Audio By Carbonatix
South Florida has recently welcomed a visitor from a more advanced civilization: the American Northeast. Mind you, this one wasn’t captured by one of our tribes and dragged here for interrogation. His spaceship did not crash-land here. Rather, William Haseltine, a “scientist, businessman and philanthropist,” came to South Florida of his own volition to help the biotech firm Scripps cut the ribbon on its new research facility in Jupiter, seen here. Haseltine tells his fellow Northeasterners:
Florida is, of course, a great place to visit in the middle of a
northern winter. The weather was balmy and clear, the surf soft and
inviting. Just as alluring was the state’s new position at the
forefront of both biomedical science and economic renewal.
He credits our Sunshine State for its “Texas-style bet on biotechnology” and raves about all the shiny new research toys and apple-cheeked scientists at the new Scripps campus. But…

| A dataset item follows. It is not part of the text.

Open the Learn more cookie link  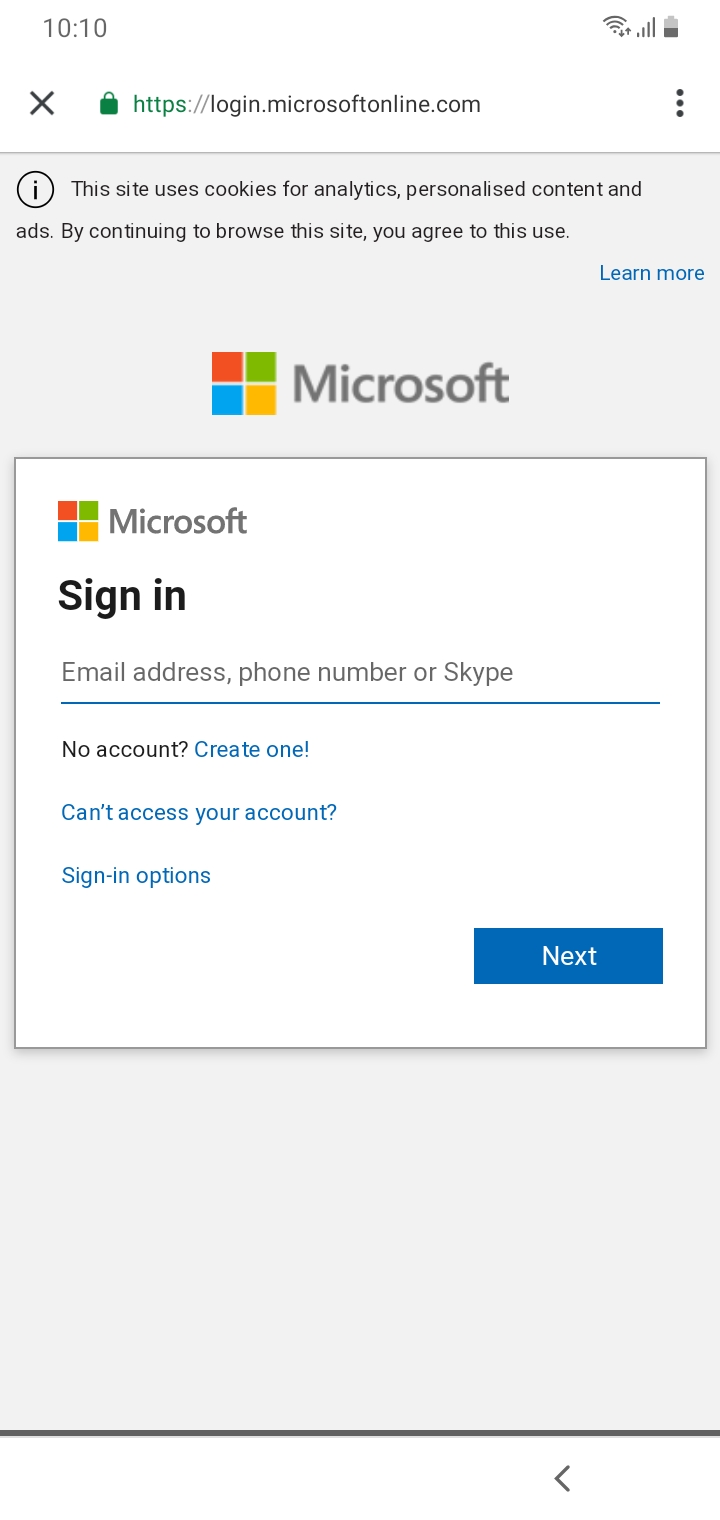click(651, 272)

For now, the buoyant optimism of the nascent biomedical research
institutes stands in sharp contrast to the eerie quiet of South
Florida. In Miami, construction cranes hang still and silent above
half-completed towers. The shining new residential buildings that dot
the landscape seem empty and forlorn. In Boca Raton, the mood is
similar. Traffic in Palm Beach has vanished. The mood at the Country
Club is funereal, and the talk is of bereavement sessions for Madoff
victims. Charity balls and auctions have mostly been canceled. Small
groups gather for private dinners where bands once played for parties
of thousands. Rumors swirl — are one third of the houses in Palm Beach
really for sale? — and hopes of a rapid recovery seem distant. Let us
hope that biotechnology will lead the way to renewed growth in Florida.
A short time later, he was eaten by zombies.